9. A voice code conversion device for converting a first voice code obtained by encoding an input signal by a first voice encoding system into a second voice code of a second voice encoding system, A code separation unit that separates the first non-speech code obtained by encoding the non-speech signal included in the input signal by the non-speech compression function of the first speech encoding method into the first plurality of element codes,
A plurality of one element code, element code conversion unit for converting to a second plurality of element code constituting the second non-speech code, multiplex each second element code obtained by the conversion A speech code conversion device comprising: a code multiplexing unit that outputs a non-voice code of 2.

10. A first voice code obtained by encoding a voice signal in a voice section by a first voice encoding method frame by frame with a fixed number of samples of an input signal and non-voice in a non-voice section.

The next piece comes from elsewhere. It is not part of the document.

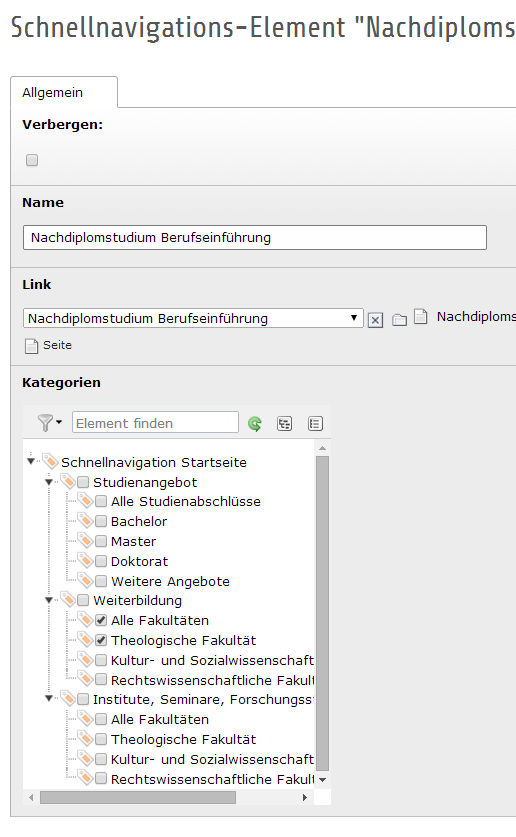Image resolution: width=516 pixels, height=837 pixels.
Task: Collapse the Weiterbildung tree node
Action: [x=49, y=600]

The first non-speech code obtained by encoding the signal by the first non-speech encoding system is mixed and transmitted from the transmitting side, and the first speech code and the first non-speech code are respectively transmitted to the second non-speech code. Second by the voice coding system of
Communication in which the second voice code and the second non-voice code obtained by the conversion are respectively transmitted to the receiving side. In the voice transcoding device in the system, based on the frame type information added to the code information, a frame type identification for discriminating between a voice frame, a non-voice frame, and a non-transmission frame in which a non-voice code is not transmitted in a non-voice section Part, the first non-speech code in the non-speech frame is inversely quantized based on the same quantization table as the first non-speech encoding scheme, and the obtained dequantized value is the second non-speech encoding scheme. A non-speech code conversion unit that quantizes and converts to a second non-speech code based on the same quantization table as the first,
A voice code conversion, comprising: a conversion control unit that controls the non-voice code conversion unit in consideration of a difference in frame length in the second non-voice encoding system and a difference in transmission control of the non-voice code. apparatus.